The purpose of this question is to find the density of an aluminum engine block with a given volume and mass.

The thickness of a substance indicates the density of a substance in a particular region. To put it in another way, density is the distribution of mass over a volume. Alternatively, it is the number of kilograms that a one-meter cube of the material weighs. The more each meter cube weighs, the denser the material will become. It can also be regarded as the mass per unit volume of a substance.

Let $d$ be the density, $m$ be the mass, and $v$ be the volume of the substance. Then mathematically, the density is given by $d=m/v$. Common instances of density include the water density which is one gram per cubic centimeter, and Earth’s density is about $5.51$ grams per cubic centimeter.

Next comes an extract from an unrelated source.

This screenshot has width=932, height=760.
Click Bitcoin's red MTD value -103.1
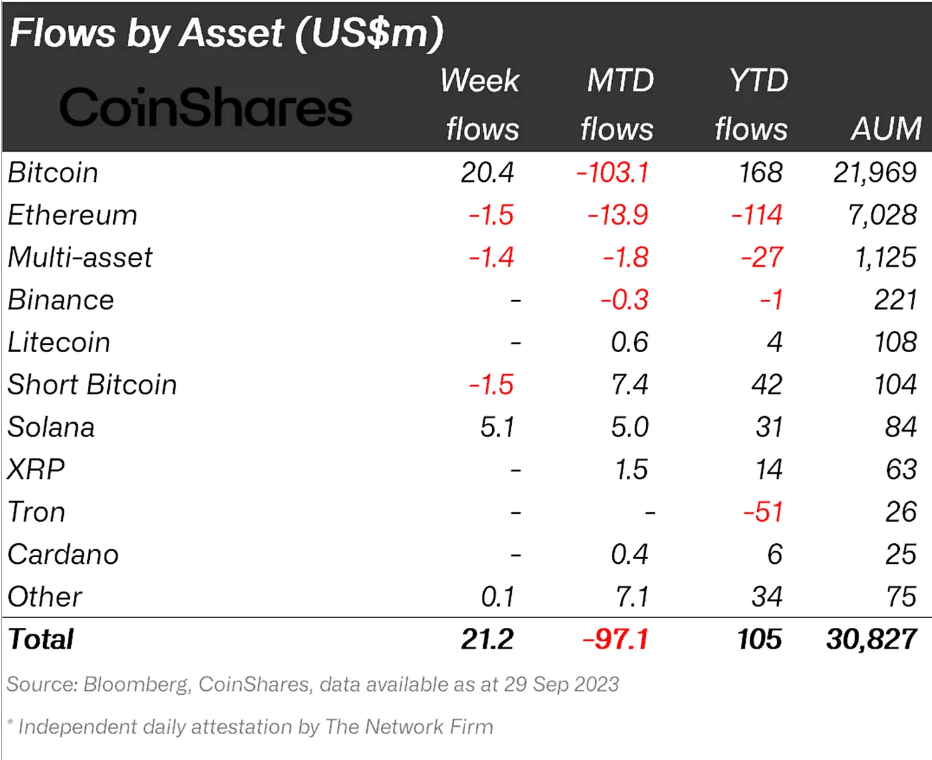click(612, 173)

More specifically, density regards the fact that two cubes of different substances having the same size will weigh differently. It is an estimation of how closely a substance is packed together. This physical property is unique in every particular substance.

## Expert Answer

Let $d$ be the density, $m$ be the mass, and $v$ be the volume of the aluminum engine block, then:

$d=\dfrac{m}{v}$

Here, $m=12.88\,kg$ and $v=4.77\,L$

So, $d=\dfrac{12.88\,kg}{4.77\,L}$

Since it is required to find the density in grams per cubic centimeter, therefore, take into account the following conversions:

$1\,kg=1000,g$ and $1\,L=1000$ cubic centimeters

So that the density will be:

$d=\left(\dfrac{12.88\,kg}{4.77\,L}\right)\left(\dfrac{1000\,g}{1\,kg}\right)\left(\dfrac{1\,L}{1000\,cm^3}\right)$

$d=2.70\,g/cm^3$

## Example 1

Find the mass of the block if it has the density $390\,g/cm^3$ and the volume $3\,cm^3$.

### Solution

Given that:

$d=390\,g/cm^3$ and $v=3\,cm^3$

To find: $m=?$

Since $d=\dfrac{m}{v}$

So that $m=dv$

$m=(390\,g/cm^3)(3\,cm^3)$

$m=1170\,g$

Hence, the mass of the block is $1170$ grams.

## Example 2

Calculate the volume in liters of the glass of water having the density $1000\,kg/m^3$ and a mass of $1.4\,kg$.

### Solution

Given that:

$d=1000\,kg/m^3$ and $m=1.4\,kg$

To find: $v=?$

Since $d=\dfrac{m}{v}$

So that $v=\dfrac{m}{d}$

$v=\dfrac{1.4\,kg}{1000\,kg/m^3}$

$v=0.0014\,m^3$

Now since the volume is required in liters, so convert $m^3$ into liters $L$ as follows:

$v=0.0014\times 1000\,L$

$v=1.4\,L$

Hence, the volume of the water is $1.4$ liters.

## Example 3

Let the volume and mass of a metal be $20\,cm^3$ and $230\,kg$ respectively. Find its density in $g/cm^3$.

### Solution

Given that:

$v=20\,cm^3$ and $m=230\,kg$

$d=\dfrac{m}{v}$

$d=\dfrac{230\,kg}{20\,cm^3}$

$d=11.5\,kg/cm^3$

Since the density is required in grams per cubic centimeter, therefore:

$d=11.5\times 1000\,g/cm^3$

$d=11500\,g/cm^3$